The system was delivered yesterday along with its complete imported database contents and it looks absolutely fantastic. The page contents have been broken down into snippets such as Title, Description, Meta keywords, Page anchor text, Header and Sub-header, Text paragraph(s), Special text alerts 1 and 2, a wide variety of product facts, location of images and maps etc. The English text is shown alongside each, making the translation work really user friendly and easy.
Any change to the English original pages will trigger alerts to the translators that work has to be done and where it needs to be done. These flags are added into one ToDo-list for each language and translator progress can be monitored very easily. There are four access levels with different login and password for each translator and duplicate back-up systems. Plus quite a few frills, including an online manual.
When a language version is completely updated, we simply click a button to ask the system to generate static html files and upload them to the server. The resulting code is extremely clean, relying on external style sheets without any styles on-page.
The cost? Just 21.000 Euros equal to about $30.500. We are only at version 0.98 Alfa as yet, but it already looks like money well spent.
| 4:10 pm on Dec 20, 2007 (gmt 0)|
Can you reveal what the system is built on?
A custom PHP something?
A fork of an existing framework?
Just curious what the programming language the programmer is using and if he started from scratch or is customizing something that was existing.
Glad to hear it worked out for you.
Usually it comes down to 'who' you get more then what you use. If you get the right person good things can happen. Even with the best system, if you have someone who doesn't know what they are doing, they can mess it up.
[edited by: Demaestro at 4:12 pm (utc) on Dec. 20, 2007]

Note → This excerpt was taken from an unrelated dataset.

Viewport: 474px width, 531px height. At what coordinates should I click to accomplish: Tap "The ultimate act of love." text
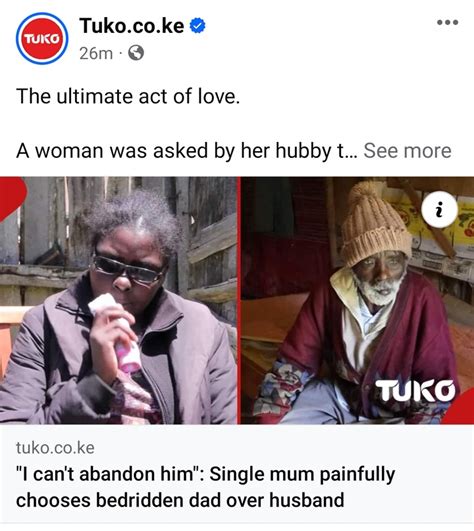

| 5:00 pm on Dec 20, 2007 (gmt 0)|
>it looks absolutely fantastic.
(I programmed the system)
>what the system is built on?
It's built on Perl and MySQL, basically from scratch. It uses tinymce for WYSIWYG editing of HTML snippets. It doesn't use cpan modules, other then Algorithm:Diff to show what differences there are between versions of items.
[edited by: Damian at 5:02 pm (utc) on Dec. 20, 2007]
| 5:01 pm on Dec 20, 2007 (gmt 0)|
The only thing I know is that the application is written in Perl and that the database is MySQL. I have asked the programmer for more tech aspects and will advise.
[Edit: Oops, he beat me to it]
| 5:09 pm on Dec 20, 2007 (gmt 0)|
Damian.... sounds slick.
Like I said it usually comes down to who you get more then what they use.... and if you are doing a diff for versions then that means you implemented versions which to me sounds like you know what you are doing.
That is awesome.. did you two meet on here?
[edited by: Demaestro at 5:10 pm (utc) on Dec. 20, 2007]
| 8:24 am on Dec 21, 2007 (gmt 0)|
>did you two meet on here?
yes we did actually :)
| 9:23 am on Dec 21, 2007 (gmt 0)|
|It's built on Perl and MySQL, basically from scratch. It uses tinymce for WYSIWYG editing of HTML snippets. It doesn't use cpan modules, other then Algorithm:Diff to show what differences there are between versions of items. |
what a stud!
| 9:48 am on Dec 21, 2007 (gmt 0)|
ahem.. that's not me ;)
I think I typed too fast and may have suppressed a few memories ..;)
It actually does use DBI to connect to MySQL, and File::Copy for copying some backup files back and forth.
During development I used CGI:Carp:fatalsToBrowser, and for the one-time importing of data I used Encode and Unicode::Normalize, and even a PC based UTF8 converter for the worst cases, to prepare the HTML files for the importing.